+++ Given data +++

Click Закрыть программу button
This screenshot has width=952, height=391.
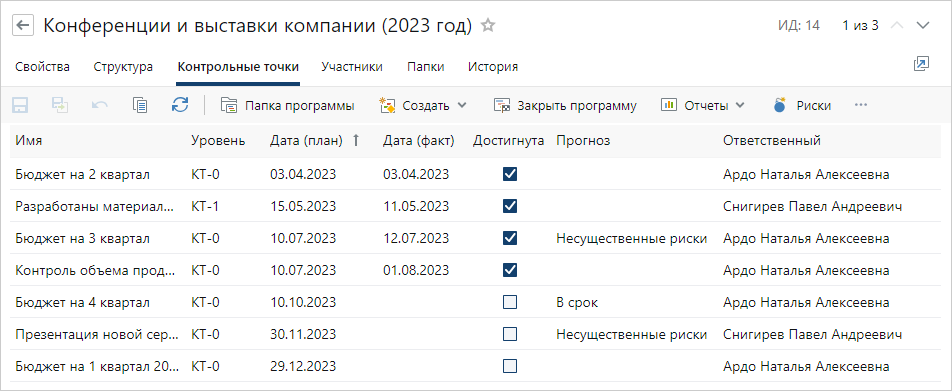565,105
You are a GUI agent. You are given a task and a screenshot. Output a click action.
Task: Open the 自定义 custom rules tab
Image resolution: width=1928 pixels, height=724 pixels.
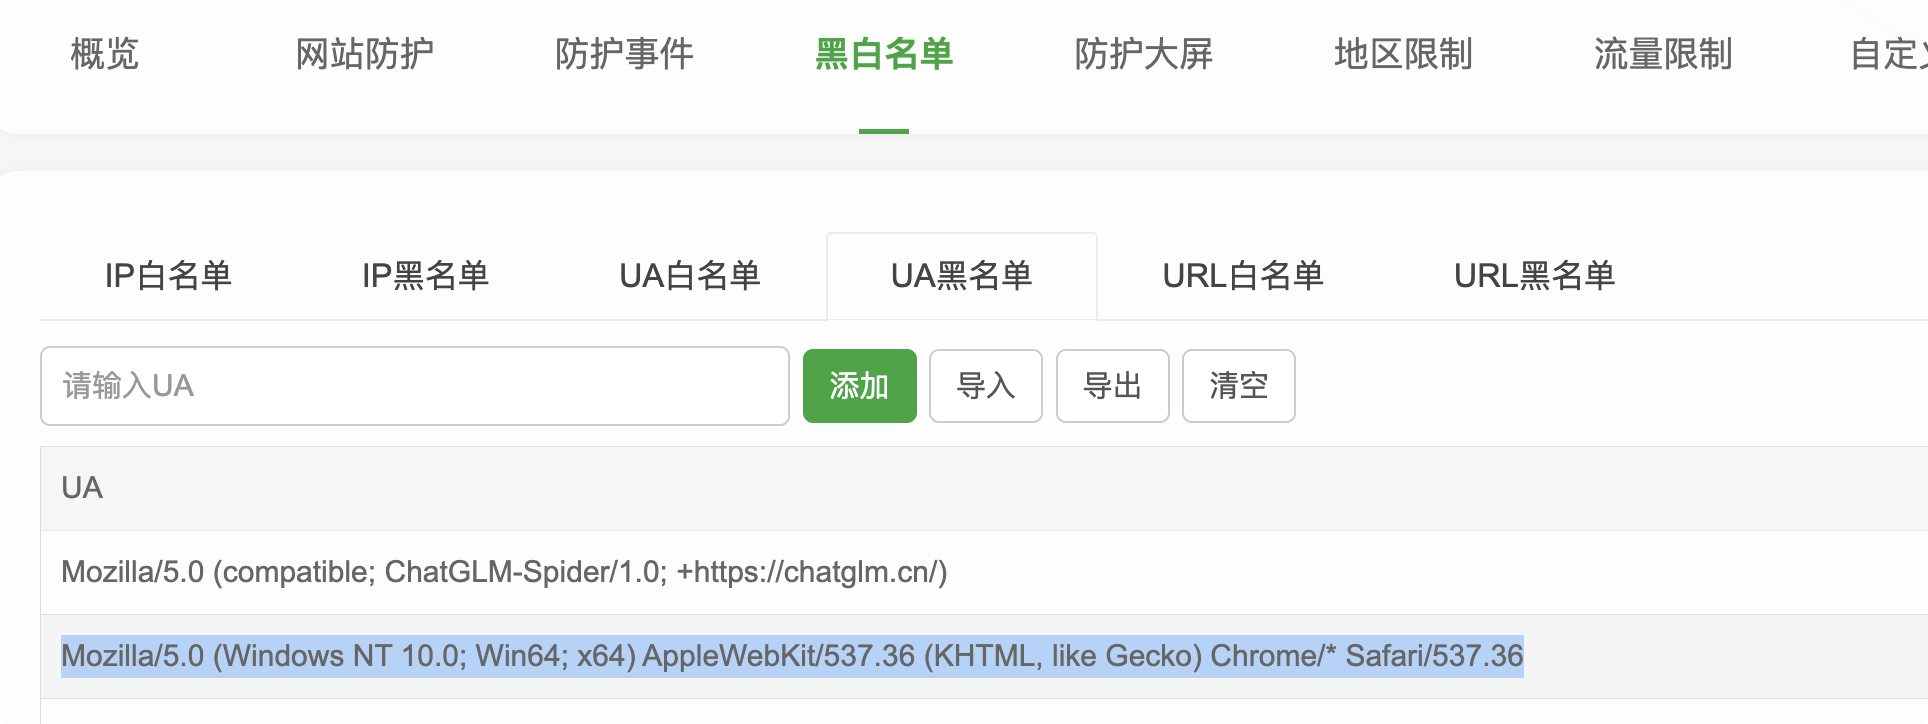[1900, 55]
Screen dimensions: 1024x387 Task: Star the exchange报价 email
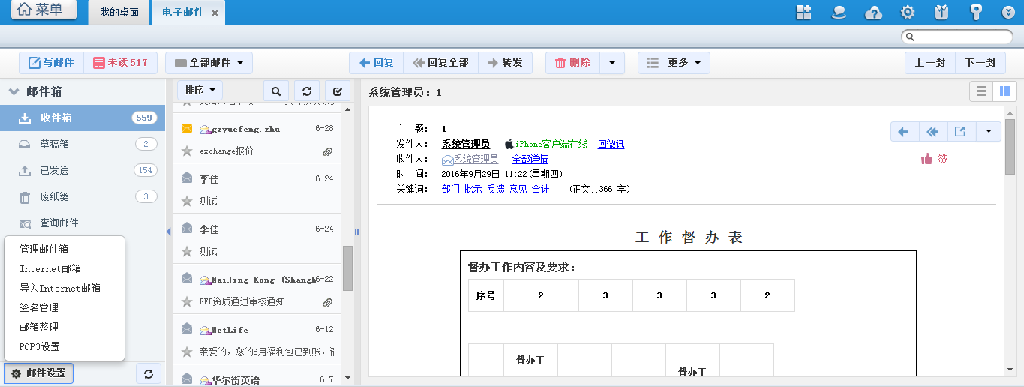point(187,151)
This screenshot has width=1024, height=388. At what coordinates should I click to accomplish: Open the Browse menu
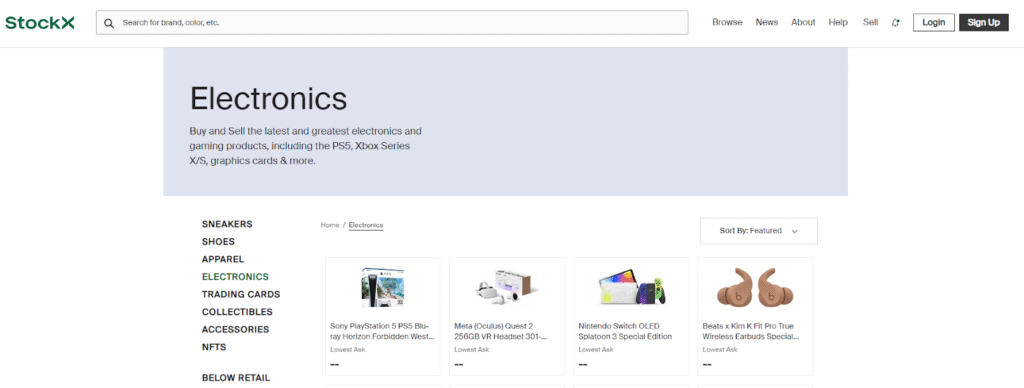(727, 22)
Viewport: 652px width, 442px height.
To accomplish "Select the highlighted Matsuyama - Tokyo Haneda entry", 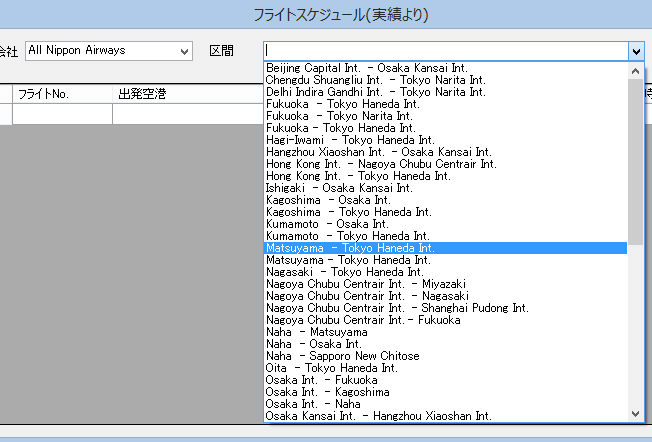I will (349, 248).
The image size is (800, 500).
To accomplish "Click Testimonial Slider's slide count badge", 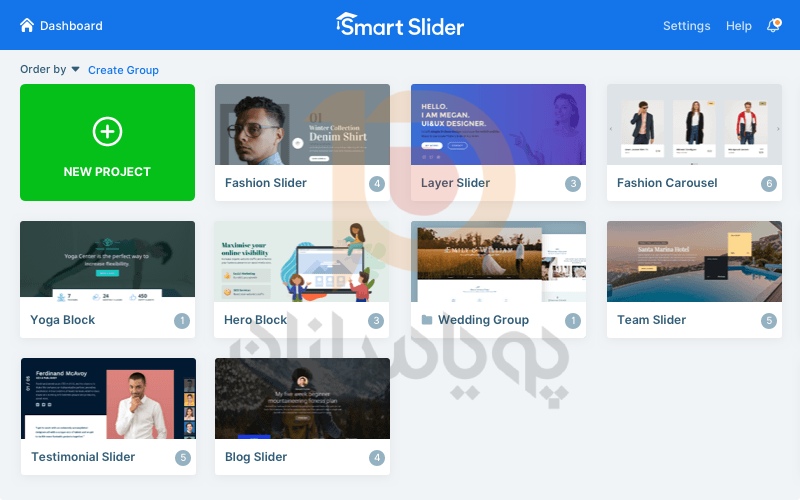I will tap(183, 458).
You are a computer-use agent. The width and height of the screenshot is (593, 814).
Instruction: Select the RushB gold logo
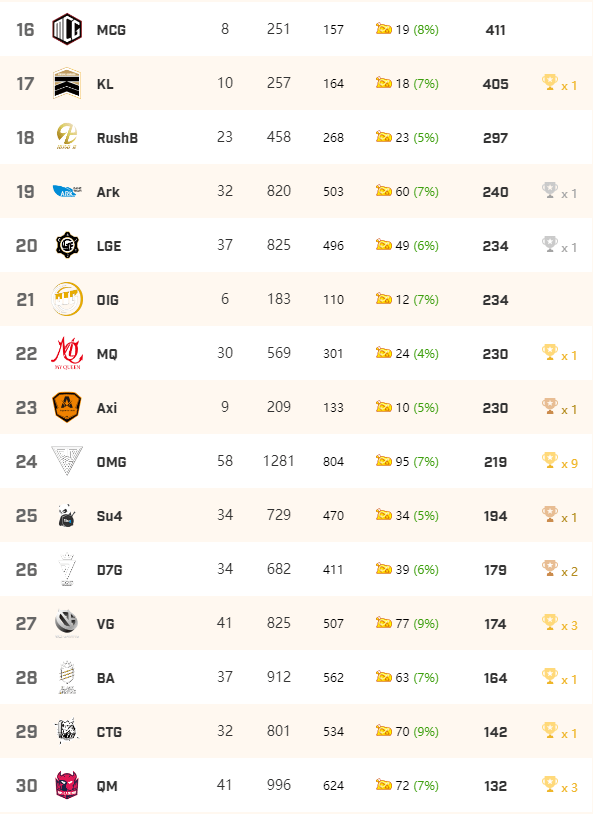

+++

Work order
A line qualifies when it holds the word "agent"; report all qualifying lines from the records above.

The answer
You are a GUI agent. You are given a task and a screenshot. Output a click action.
You are a computer-use agent. The width and height of the screenshot is (593, 814).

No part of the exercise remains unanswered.